Functional difficulty

The effect of SRH on FD has been established in many previous studies. Some looked at SRH effect on psychological FD [62], others look at executive functioning involving neuropsychological tests FD [63] whiles Lollar and colleagues, assessed physical functional difficulties and health conditions among children [64]. In all, SRH assessment on FD is crucial and may strengthen decisions about physical and psychological treatment planning, health and social policy [64]. Aside from these factors, higher levels of physical activity have been shown to be a significant predictor of SRH [65]. Some physically inactive older adults in Ghana reported difficulties in standing for a long period of time, performing households responsibilities, participating in communities’ activities, carrying any load, walking for a long distance, and eating. This is particularly important for the rural-dwelling older adults in Ghana, where their livelihoods involve walking quite long distances to the farm, performing physically tasking activities and carrying some farm produce home for food and self-sustenance almost on daily basis.
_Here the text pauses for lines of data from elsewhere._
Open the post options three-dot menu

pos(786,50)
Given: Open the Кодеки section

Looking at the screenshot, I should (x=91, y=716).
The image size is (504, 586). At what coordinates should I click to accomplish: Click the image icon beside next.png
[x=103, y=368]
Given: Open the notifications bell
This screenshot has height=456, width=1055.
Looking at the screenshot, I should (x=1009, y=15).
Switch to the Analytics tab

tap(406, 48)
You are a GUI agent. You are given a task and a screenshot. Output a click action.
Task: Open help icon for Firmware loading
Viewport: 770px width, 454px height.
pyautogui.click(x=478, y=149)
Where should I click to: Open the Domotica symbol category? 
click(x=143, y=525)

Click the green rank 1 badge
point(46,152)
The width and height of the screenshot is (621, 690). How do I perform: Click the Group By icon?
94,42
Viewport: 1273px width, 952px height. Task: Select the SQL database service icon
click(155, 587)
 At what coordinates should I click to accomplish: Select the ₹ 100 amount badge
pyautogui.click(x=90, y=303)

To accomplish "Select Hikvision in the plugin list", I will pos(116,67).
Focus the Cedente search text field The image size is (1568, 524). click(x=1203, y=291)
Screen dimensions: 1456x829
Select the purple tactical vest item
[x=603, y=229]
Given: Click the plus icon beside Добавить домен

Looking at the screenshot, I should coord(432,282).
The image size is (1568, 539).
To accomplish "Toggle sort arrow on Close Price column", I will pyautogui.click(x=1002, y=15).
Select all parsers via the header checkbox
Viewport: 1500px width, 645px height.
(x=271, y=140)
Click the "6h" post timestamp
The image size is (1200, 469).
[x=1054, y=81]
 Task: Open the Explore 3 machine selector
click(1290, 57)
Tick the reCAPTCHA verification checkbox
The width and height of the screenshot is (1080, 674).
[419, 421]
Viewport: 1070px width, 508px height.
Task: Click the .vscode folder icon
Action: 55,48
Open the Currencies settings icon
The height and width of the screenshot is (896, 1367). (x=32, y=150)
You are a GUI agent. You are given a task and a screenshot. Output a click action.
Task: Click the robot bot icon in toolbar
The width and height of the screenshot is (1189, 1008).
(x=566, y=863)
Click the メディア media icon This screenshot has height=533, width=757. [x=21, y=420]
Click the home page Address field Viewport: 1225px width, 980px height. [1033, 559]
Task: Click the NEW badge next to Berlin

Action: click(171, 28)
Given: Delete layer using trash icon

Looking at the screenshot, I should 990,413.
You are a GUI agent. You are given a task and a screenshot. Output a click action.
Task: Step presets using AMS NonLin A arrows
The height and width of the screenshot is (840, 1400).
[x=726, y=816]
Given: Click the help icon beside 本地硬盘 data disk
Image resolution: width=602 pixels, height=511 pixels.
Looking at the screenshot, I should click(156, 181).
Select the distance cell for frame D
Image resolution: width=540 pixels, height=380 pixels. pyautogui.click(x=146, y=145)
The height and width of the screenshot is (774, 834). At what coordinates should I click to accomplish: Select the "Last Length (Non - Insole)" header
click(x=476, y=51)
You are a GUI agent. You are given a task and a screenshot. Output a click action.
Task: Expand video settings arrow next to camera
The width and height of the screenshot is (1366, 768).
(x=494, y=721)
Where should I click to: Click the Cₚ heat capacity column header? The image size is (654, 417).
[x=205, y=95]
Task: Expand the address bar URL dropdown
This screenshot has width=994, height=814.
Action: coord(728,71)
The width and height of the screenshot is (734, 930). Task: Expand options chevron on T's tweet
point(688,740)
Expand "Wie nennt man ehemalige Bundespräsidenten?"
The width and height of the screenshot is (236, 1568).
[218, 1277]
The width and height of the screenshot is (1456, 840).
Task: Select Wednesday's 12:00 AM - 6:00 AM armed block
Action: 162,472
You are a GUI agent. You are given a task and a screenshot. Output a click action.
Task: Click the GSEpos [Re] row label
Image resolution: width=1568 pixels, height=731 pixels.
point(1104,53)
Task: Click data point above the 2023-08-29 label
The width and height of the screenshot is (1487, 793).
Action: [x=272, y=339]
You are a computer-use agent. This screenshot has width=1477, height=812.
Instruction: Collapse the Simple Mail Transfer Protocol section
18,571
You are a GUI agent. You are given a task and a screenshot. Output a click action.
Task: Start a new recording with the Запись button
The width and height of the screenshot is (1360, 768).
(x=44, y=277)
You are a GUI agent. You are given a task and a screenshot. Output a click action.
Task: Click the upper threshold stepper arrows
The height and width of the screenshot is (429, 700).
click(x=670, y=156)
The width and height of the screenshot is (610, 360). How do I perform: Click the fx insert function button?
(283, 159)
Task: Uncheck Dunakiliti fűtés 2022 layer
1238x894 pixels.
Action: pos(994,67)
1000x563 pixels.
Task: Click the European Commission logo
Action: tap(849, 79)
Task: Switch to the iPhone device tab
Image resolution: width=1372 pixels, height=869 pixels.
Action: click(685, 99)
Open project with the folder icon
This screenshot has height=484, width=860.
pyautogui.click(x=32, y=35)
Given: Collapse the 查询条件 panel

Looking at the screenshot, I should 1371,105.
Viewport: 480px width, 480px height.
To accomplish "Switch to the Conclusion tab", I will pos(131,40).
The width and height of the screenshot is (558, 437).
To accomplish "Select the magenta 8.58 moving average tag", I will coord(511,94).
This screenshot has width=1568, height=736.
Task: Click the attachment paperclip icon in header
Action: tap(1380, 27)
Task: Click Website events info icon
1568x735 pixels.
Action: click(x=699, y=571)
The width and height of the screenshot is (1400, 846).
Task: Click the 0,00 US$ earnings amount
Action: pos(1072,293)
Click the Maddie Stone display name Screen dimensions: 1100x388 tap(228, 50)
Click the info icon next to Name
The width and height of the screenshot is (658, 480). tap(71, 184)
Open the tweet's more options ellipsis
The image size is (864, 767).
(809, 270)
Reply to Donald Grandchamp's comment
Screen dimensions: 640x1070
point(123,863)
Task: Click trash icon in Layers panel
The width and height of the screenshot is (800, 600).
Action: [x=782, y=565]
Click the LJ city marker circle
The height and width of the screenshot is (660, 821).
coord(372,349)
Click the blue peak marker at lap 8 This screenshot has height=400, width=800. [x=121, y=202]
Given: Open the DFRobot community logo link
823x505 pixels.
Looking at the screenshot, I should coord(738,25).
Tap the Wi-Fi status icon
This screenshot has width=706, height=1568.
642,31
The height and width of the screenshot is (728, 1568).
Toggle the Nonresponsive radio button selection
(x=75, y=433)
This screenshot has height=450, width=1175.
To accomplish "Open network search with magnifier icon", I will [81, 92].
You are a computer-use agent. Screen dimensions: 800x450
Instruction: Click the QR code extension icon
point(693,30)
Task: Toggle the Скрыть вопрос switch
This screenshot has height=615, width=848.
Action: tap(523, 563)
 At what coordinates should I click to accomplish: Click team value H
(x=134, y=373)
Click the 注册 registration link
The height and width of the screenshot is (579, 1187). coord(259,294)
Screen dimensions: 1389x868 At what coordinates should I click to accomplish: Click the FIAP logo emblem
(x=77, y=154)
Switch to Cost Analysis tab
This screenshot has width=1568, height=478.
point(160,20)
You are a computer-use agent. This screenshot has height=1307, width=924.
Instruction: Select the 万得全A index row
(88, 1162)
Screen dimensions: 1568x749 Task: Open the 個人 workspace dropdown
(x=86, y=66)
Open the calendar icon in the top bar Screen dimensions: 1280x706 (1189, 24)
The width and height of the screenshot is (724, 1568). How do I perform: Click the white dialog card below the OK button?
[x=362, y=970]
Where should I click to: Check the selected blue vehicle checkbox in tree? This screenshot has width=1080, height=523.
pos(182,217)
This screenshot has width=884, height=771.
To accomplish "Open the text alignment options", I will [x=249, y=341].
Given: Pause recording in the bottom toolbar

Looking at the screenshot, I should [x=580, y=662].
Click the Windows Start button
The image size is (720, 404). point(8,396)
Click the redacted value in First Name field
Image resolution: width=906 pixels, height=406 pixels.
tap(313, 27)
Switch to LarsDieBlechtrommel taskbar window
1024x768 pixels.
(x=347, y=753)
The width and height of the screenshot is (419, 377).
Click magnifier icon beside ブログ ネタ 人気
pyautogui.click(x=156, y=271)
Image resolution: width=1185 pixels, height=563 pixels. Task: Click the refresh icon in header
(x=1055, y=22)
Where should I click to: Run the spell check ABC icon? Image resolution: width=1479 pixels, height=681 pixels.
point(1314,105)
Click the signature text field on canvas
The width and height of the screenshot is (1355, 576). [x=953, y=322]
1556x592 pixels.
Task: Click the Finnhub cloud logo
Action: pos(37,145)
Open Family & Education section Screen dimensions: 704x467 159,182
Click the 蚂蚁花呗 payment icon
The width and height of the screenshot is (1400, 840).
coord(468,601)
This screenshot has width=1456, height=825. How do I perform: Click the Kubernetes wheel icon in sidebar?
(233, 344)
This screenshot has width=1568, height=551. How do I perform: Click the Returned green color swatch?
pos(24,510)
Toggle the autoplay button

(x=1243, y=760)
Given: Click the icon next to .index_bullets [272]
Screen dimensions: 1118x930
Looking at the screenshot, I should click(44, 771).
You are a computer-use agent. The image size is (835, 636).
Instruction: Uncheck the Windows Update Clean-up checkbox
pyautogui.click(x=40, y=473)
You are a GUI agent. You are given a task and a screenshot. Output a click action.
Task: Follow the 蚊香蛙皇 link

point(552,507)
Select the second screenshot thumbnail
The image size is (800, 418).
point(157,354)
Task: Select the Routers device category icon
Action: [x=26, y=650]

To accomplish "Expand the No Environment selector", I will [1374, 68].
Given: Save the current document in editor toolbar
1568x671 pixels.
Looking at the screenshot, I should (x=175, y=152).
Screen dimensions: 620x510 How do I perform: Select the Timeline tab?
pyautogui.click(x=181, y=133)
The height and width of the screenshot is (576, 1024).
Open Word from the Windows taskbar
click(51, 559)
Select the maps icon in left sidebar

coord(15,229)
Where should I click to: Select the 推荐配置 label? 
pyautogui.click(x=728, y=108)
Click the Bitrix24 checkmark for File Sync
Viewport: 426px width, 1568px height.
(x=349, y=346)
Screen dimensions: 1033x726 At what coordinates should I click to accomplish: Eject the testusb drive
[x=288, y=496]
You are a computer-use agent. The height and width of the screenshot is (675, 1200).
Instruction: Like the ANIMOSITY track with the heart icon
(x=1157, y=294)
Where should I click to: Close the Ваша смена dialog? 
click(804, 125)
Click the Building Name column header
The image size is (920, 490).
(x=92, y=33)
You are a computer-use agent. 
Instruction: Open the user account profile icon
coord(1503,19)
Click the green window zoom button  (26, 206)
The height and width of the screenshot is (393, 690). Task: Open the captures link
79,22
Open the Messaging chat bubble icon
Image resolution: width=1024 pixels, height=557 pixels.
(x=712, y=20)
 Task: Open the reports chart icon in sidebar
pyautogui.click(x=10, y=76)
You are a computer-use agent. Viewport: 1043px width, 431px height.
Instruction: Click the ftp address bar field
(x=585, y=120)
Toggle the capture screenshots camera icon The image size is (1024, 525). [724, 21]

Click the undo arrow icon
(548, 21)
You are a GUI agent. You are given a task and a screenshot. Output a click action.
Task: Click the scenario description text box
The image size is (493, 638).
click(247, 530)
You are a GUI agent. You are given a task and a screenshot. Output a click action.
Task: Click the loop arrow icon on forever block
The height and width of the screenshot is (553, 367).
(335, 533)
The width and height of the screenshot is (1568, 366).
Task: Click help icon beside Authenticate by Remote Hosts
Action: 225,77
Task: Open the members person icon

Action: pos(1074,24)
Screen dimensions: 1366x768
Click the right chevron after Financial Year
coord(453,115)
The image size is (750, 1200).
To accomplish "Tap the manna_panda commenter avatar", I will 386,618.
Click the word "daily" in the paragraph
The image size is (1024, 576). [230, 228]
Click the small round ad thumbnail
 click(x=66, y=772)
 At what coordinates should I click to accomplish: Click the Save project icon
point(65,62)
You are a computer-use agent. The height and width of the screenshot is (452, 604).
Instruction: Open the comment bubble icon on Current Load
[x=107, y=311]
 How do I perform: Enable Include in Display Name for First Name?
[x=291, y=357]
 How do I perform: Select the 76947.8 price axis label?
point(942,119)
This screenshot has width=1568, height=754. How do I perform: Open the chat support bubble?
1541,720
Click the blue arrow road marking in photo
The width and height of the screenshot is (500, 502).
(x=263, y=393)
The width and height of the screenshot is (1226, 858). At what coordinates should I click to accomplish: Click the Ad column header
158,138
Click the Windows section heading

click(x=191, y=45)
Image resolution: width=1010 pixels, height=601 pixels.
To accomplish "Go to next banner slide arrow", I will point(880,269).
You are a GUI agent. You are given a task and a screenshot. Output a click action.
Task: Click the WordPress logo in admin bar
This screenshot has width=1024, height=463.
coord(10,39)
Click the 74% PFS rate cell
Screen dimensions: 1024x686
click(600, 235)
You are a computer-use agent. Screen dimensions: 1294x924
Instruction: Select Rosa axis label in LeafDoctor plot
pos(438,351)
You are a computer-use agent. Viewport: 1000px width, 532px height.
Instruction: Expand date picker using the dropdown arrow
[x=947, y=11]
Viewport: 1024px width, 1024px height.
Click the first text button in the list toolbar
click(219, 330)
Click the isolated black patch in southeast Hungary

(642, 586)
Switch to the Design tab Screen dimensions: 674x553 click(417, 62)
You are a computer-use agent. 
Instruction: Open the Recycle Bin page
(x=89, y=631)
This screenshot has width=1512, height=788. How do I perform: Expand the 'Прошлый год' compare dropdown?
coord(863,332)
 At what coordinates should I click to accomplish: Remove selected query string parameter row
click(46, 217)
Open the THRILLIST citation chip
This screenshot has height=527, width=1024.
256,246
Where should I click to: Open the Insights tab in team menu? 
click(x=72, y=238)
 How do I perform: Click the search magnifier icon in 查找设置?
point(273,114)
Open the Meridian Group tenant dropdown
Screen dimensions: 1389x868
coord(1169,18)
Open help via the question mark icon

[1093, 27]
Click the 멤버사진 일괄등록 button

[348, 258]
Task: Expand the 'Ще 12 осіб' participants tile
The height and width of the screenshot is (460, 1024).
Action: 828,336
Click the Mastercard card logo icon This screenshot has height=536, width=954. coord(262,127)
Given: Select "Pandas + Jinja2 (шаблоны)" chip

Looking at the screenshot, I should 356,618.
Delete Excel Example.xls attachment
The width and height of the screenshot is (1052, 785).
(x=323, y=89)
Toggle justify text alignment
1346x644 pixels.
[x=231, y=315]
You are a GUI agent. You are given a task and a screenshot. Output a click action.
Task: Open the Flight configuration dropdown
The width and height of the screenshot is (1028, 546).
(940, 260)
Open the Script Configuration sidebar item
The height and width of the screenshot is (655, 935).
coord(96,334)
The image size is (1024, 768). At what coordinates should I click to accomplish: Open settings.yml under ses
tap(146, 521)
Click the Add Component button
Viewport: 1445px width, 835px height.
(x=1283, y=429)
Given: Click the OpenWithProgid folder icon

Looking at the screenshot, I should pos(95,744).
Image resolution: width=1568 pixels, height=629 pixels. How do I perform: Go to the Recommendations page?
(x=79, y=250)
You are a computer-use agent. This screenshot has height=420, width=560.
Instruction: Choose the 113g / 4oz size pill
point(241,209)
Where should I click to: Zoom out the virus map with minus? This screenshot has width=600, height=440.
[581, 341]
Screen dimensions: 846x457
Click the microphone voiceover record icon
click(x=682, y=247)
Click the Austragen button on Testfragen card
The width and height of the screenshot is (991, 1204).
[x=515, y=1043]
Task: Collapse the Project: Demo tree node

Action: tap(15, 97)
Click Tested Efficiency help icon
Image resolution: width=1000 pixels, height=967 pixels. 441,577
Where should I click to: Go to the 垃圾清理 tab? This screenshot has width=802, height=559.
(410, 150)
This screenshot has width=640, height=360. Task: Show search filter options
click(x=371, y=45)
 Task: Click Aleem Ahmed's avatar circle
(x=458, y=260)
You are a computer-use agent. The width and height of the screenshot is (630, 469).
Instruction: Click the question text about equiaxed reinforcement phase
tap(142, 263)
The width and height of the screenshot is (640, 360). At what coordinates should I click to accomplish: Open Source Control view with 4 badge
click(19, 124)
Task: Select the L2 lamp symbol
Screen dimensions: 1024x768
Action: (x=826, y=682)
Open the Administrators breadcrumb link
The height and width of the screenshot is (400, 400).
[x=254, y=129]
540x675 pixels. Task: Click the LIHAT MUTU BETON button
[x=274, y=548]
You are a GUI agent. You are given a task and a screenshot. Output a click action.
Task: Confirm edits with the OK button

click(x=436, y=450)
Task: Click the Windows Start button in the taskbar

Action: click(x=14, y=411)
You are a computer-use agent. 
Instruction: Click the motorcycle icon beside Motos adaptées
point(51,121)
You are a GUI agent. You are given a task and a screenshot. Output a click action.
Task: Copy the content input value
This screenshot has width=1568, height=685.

The fate and challenges of the older adult with FD in such a setting is imperative. Functioning among older adults usually decline over time [66] and functional disability/difficulty is common [67]. Generally, over two-thirds of all the older adults were found in this analysis to be suffering from some level of functioning difficulties. This is potentially attributable to the notion that at old age quality of life and well-being reduce [68] and the older adults’ ability to function in daily life become sub-optimal. Moreover, at the individual level, functional status declines and co-morbid conditions and disabilities also reduce the older persons’ independence and ability to enjoy an active social life [69] [46]. Thus, functional difficulty may gravely affect their activities of daily living, health, nutrition, and social functioning.

Limitations

This analysis used only self-reporting by the older adults, a combination of other methods of ascertainment could probably have yielded additional information. In addition, the nature of the data and the modeling approach did not allow for assigning causation effects.

Conclusion

Poor SRH is more pronounced among older adult females in Ghana. Some determinants of poor SRH include; age, geographical location (urban vs. rural), marital status, religion, and employment status. This provides pointers to important sociodemographic determinants with implications on the social function of older adults and in line with the theme of the national aging policy of 2010, ‘ageing with security and dignity’ and ultimately in the national quest to achieve the Sustainable Development Goals by 2030.